Dataset entries
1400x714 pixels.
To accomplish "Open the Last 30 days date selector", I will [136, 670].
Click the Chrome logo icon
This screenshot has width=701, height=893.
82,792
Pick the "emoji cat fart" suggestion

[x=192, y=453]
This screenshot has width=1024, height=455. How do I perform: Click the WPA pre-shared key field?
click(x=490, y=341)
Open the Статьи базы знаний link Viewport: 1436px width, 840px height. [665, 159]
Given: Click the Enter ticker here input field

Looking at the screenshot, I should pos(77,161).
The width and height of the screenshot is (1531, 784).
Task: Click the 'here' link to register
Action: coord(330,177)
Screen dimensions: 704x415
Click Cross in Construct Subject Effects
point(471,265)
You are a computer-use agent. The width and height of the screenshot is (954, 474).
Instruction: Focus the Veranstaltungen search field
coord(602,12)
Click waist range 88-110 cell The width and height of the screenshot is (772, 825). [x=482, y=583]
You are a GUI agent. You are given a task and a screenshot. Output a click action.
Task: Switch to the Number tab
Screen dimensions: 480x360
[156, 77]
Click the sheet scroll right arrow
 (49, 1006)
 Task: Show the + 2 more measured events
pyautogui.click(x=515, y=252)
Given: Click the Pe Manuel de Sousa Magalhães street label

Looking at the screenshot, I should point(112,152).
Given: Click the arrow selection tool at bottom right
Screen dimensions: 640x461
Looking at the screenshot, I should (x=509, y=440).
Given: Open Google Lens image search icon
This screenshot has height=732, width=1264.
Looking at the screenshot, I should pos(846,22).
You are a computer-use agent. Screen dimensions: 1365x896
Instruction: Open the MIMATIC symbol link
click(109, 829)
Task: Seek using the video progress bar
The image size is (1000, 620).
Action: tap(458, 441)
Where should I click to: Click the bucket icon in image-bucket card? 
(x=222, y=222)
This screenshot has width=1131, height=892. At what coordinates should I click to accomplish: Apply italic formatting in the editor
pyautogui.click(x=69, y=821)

WHAT YOU SHOULD DO => Match on "computer" and copy out every line of the entries that contains it.

REPLY =>
You are a computer-use agent. The width and height of the screenshot is (954, 474).
You are a computer-use agent. Screen dimensions: 1365x896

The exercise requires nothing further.